[Records Boundary: Start]
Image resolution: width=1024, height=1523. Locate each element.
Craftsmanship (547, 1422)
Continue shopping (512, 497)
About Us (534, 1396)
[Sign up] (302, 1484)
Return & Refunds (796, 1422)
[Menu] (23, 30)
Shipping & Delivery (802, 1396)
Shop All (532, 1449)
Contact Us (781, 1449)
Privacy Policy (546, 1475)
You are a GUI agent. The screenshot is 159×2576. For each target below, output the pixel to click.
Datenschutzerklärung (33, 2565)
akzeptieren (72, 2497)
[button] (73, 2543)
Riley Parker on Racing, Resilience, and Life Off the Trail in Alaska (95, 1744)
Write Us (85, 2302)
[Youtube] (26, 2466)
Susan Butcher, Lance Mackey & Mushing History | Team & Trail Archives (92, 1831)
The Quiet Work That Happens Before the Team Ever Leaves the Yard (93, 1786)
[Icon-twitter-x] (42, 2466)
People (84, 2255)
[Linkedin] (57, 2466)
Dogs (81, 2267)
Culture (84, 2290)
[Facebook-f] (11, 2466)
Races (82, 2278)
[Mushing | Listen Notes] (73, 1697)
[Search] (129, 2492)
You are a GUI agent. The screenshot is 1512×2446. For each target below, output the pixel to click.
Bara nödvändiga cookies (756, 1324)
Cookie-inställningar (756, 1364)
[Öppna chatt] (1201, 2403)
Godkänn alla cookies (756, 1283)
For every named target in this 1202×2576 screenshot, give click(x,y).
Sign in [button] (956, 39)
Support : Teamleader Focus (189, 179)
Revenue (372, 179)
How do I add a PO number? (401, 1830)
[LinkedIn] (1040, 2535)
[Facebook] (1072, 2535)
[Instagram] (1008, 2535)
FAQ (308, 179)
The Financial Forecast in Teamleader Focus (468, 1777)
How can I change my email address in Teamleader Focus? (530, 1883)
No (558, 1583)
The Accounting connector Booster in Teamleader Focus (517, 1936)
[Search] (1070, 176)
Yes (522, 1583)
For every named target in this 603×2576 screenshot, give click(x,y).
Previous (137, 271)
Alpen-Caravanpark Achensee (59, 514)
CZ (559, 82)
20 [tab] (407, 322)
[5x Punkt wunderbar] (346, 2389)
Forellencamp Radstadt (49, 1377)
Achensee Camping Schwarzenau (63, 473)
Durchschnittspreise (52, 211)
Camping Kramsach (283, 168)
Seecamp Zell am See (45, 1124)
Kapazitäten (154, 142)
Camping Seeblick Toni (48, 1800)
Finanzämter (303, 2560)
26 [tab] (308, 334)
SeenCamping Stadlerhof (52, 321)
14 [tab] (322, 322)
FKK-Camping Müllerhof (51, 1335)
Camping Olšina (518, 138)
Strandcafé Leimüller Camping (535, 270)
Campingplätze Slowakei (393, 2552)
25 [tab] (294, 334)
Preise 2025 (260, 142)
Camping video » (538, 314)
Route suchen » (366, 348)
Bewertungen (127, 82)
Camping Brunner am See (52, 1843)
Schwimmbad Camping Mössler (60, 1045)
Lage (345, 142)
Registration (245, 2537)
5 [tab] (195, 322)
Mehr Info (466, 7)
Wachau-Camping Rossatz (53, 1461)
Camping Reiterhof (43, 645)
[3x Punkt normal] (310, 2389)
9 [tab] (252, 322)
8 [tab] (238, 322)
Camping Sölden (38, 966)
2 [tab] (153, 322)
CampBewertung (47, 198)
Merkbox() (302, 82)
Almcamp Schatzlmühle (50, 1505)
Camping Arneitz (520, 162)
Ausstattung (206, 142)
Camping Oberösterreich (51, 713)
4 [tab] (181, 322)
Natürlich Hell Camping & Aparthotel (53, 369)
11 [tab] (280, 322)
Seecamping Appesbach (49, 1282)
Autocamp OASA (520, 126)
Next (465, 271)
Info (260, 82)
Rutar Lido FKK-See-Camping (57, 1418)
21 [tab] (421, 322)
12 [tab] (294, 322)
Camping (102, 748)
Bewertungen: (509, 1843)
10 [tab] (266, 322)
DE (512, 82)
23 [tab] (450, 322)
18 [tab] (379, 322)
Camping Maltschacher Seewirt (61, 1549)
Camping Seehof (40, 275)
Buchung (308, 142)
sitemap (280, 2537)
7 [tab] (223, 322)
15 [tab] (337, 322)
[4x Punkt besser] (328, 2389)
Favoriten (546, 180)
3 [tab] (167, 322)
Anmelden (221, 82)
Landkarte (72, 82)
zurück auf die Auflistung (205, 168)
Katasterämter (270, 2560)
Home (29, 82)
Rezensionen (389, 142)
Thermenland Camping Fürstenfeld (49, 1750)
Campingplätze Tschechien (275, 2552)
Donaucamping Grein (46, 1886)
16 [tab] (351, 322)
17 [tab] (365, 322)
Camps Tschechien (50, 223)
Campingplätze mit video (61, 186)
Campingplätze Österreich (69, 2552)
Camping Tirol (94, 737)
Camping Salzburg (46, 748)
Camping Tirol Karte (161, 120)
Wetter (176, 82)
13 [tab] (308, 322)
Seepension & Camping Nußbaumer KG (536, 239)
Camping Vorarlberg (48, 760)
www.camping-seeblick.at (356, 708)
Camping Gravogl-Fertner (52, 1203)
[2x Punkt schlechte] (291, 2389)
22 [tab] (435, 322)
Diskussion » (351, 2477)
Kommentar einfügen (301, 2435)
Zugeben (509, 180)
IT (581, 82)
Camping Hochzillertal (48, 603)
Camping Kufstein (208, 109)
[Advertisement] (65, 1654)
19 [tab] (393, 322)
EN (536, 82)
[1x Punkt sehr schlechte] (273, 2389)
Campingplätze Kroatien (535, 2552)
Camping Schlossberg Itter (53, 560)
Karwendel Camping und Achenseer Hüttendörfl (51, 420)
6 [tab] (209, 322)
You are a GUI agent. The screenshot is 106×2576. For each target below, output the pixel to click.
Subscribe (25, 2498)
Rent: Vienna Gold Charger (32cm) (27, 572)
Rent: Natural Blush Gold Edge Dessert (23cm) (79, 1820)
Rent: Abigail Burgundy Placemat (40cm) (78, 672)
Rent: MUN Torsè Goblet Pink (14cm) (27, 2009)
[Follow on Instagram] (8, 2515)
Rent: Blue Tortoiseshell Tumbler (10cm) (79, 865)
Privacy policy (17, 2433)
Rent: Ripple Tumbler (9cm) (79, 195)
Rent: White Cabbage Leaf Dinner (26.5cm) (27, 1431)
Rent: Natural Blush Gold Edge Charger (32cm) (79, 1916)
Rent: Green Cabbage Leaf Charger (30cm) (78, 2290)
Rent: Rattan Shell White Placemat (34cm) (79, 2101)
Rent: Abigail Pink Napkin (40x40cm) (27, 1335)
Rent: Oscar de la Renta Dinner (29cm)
[Records Boundary: End]
Go through the records and report each line that contains "this".

- _Your solution_
For every named target in this 1202×2576 screenshot, give click(x,y).
For every named target in this 603×2576 screenshot, give click(x,y).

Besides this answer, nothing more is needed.